The stop in Franklin was the last for Rubio in a three-day swing that included four other town hall style events.
While Rubio’s polling in the top three both in the first-in-the-nation primary state and in national surveys, he’s had to deal with the perception that he’s a lazy campaigner who hasn’t sufficiently personally reached out to court voters. New Jersey Gov. Chris Christie, a rival for the nomination who’s spent more time and held more town halls in the Granite State than any other candidate, took a dig at Rubio earlier this week over the senator’s campaign schedule in New Hampshire.

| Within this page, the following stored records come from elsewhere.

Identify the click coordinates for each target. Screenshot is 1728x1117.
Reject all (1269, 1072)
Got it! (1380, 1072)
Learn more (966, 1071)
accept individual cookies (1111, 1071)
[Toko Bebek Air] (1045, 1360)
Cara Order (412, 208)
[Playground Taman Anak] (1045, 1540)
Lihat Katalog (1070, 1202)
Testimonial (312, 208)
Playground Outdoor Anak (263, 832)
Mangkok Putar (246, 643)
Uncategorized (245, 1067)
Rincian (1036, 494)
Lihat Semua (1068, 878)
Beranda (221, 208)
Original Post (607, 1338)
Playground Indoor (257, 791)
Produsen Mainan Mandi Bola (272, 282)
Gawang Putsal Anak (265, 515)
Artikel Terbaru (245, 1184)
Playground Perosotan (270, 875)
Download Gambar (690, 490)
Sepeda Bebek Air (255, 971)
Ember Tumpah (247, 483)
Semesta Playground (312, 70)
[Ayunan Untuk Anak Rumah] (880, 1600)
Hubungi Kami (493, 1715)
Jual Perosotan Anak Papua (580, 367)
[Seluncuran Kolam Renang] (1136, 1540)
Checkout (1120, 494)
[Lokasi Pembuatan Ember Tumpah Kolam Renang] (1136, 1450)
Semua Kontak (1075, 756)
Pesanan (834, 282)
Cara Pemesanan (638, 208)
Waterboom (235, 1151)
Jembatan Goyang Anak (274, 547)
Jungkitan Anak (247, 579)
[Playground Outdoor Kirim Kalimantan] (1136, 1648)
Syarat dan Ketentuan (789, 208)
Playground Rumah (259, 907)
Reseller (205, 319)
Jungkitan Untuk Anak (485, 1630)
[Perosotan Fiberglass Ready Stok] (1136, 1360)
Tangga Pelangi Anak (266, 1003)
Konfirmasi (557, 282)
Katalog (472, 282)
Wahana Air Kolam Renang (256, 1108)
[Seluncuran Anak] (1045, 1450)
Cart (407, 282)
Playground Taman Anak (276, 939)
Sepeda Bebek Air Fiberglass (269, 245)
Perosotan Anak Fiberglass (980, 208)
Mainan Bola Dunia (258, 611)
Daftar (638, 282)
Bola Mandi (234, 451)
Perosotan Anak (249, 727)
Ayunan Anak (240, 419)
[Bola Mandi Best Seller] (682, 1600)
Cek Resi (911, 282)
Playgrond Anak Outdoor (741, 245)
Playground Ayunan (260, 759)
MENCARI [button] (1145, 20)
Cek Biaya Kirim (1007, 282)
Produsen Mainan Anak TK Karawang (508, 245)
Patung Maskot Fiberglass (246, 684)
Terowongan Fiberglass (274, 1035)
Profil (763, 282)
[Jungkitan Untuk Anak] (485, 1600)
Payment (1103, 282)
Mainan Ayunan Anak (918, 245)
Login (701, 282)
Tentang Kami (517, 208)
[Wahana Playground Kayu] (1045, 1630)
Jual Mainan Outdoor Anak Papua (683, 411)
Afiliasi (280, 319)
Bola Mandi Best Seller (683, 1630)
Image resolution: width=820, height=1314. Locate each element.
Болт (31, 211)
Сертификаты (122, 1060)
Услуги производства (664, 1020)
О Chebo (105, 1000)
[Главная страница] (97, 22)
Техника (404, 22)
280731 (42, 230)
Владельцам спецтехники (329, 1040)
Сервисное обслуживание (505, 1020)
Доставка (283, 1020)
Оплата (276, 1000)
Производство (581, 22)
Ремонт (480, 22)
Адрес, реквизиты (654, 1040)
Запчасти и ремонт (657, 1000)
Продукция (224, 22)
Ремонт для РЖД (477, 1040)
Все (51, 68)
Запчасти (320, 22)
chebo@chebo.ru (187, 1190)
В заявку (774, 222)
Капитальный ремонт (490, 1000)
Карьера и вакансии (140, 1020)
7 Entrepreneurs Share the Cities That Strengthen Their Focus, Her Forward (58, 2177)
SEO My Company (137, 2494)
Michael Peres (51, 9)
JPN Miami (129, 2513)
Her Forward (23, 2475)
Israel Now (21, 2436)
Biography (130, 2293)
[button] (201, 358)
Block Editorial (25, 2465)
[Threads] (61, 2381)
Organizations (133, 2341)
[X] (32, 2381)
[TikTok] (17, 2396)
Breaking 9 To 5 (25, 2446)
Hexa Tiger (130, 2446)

Asked if the stepped up pace of campaigning and interactions with voters in the Granite State was in reaction to criticism from Christie and others, Rubio told NH1 News “there are some candidates that are only running in one place and so they're there all the time. We are obviously running in multiple places. We want to be successful everywhere. But we've been here all week. We were here the day after the debate, we came straight here, and we'll continue to come back and we feel very good about our operations and our work here and where it's going to lead us in early February.”
Asked if he enjoys retail campaigning, Rubio answered “absolutely. In fact it’s where I come from, politically.”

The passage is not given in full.